- YOUR ASSIGNMENT
Take the line that contains "Task: Choose No" and each one after it through the last line below, and retype them exactly. Leave out the pictures.

- Stored records
————

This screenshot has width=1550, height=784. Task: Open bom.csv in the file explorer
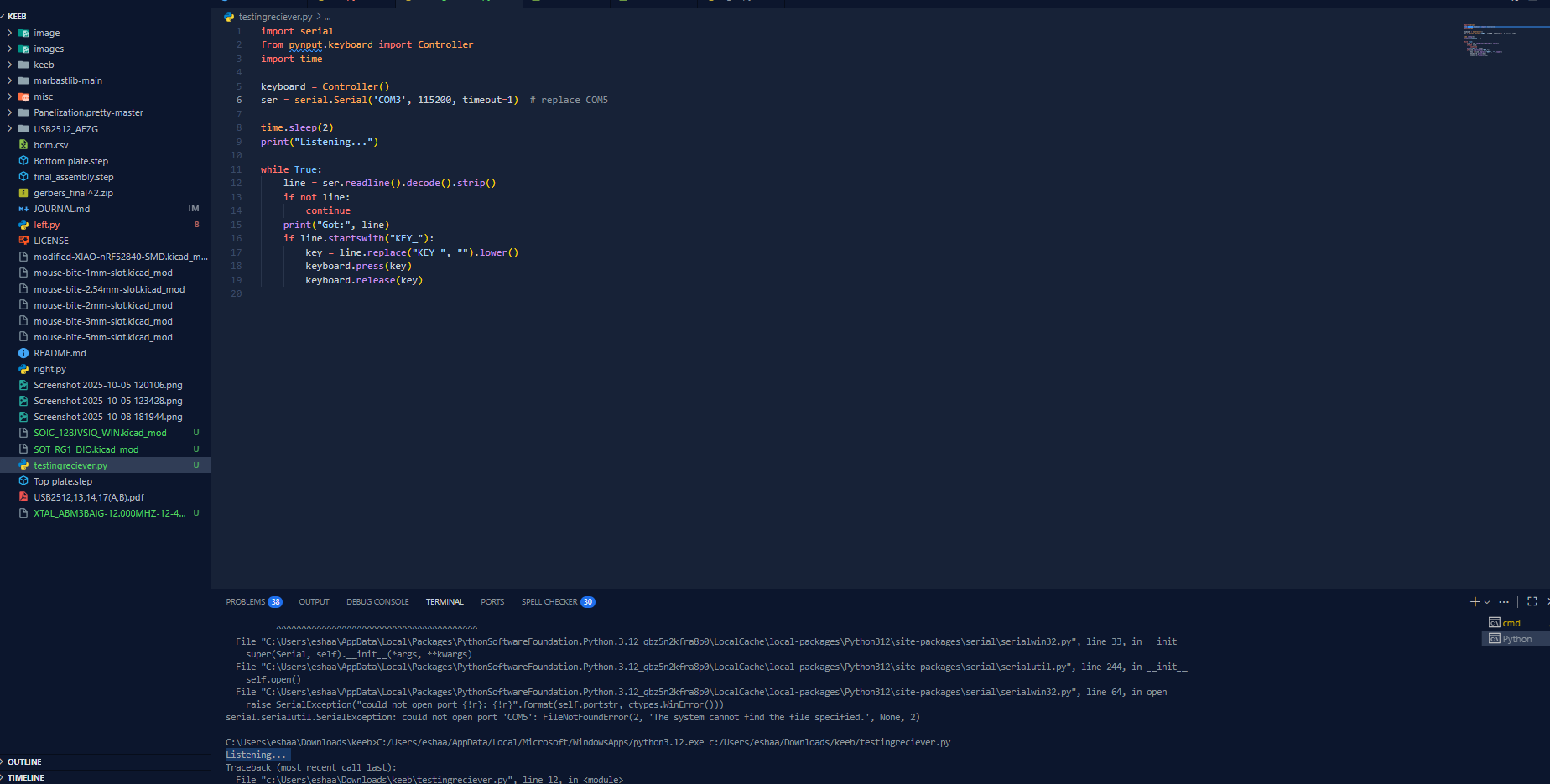51,145
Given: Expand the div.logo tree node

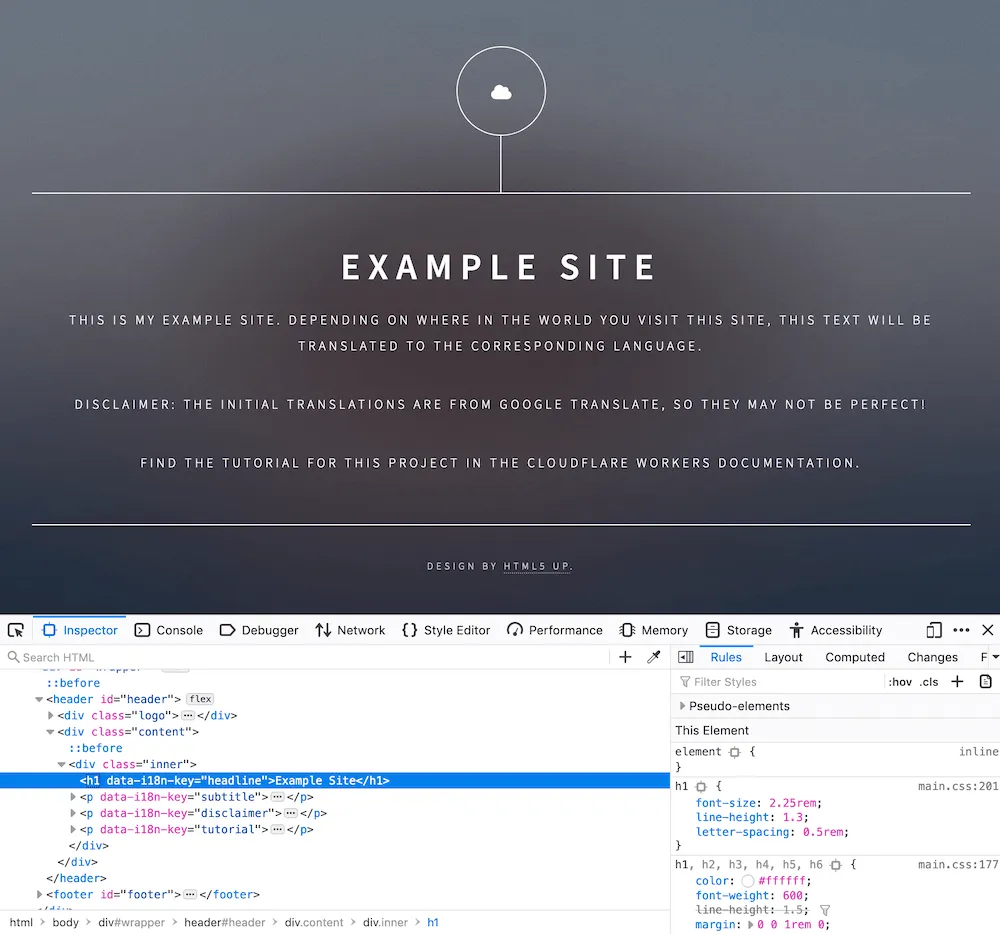Looking at the screenshot, I should [x=51, y=715].
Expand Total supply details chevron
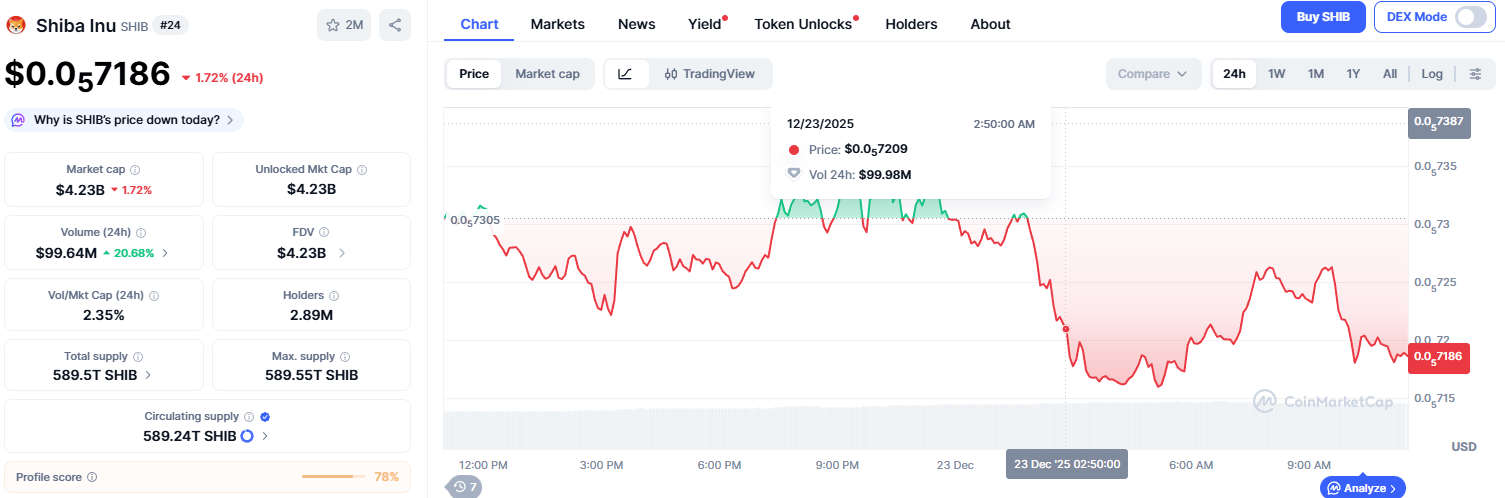The image size is (1505, 498). coord(149,375)
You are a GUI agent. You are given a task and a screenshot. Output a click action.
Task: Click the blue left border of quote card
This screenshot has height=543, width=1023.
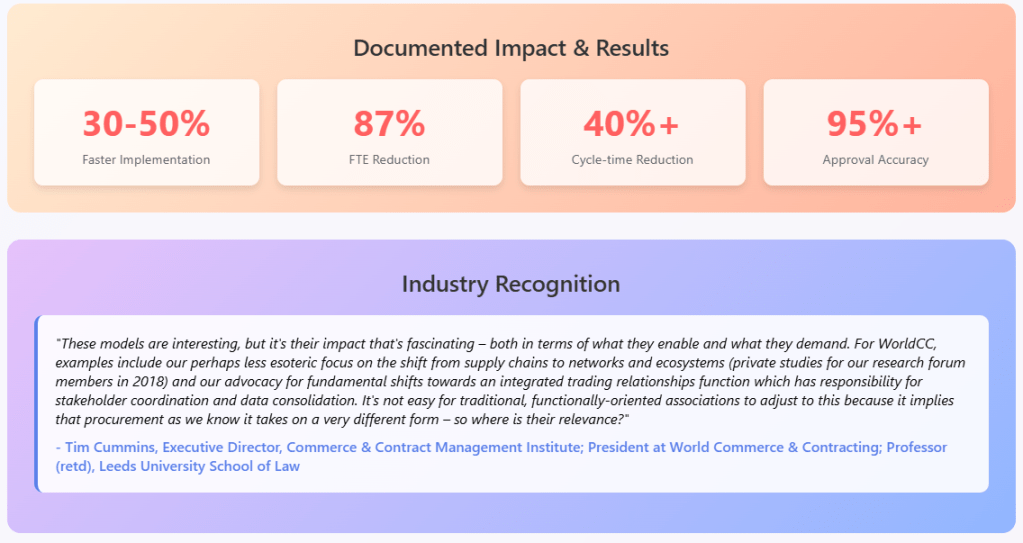tap(36, 404)
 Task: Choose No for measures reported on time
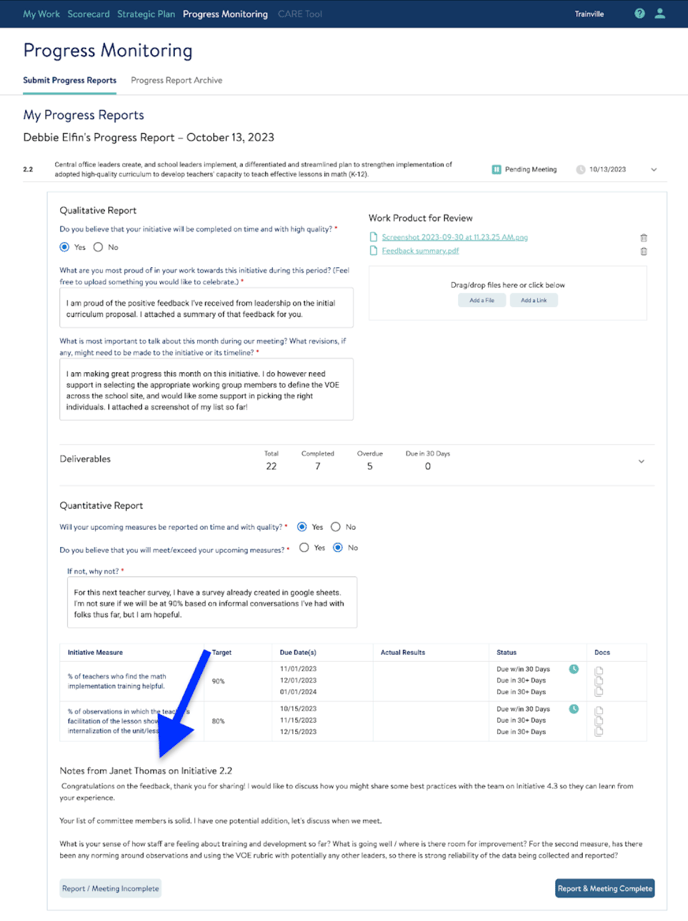pos(335,527)
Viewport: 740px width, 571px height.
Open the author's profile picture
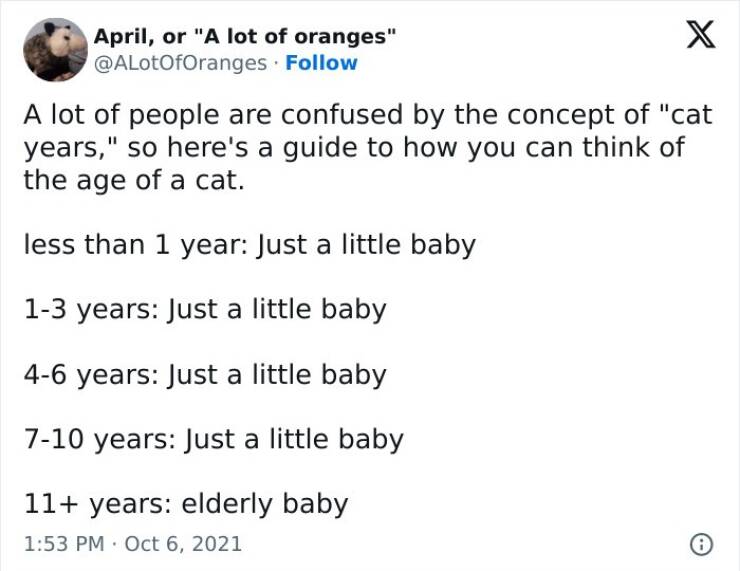55,49
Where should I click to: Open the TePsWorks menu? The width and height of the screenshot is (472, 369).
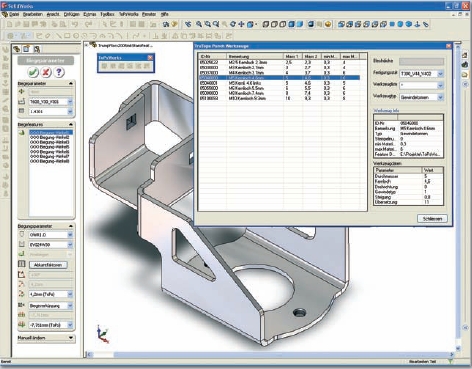point(128,14)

————

- RESULT FOR THIS EXERCISE
 Task: Choose No for measures reported on time
pos(335,527)
Viewport: 740px width, 571px height.
Open the author's profile picture
55,49
Where should I click to: Open the TePsWorks menu? The width and height of the screenshot is (472, 369).
point(128,14)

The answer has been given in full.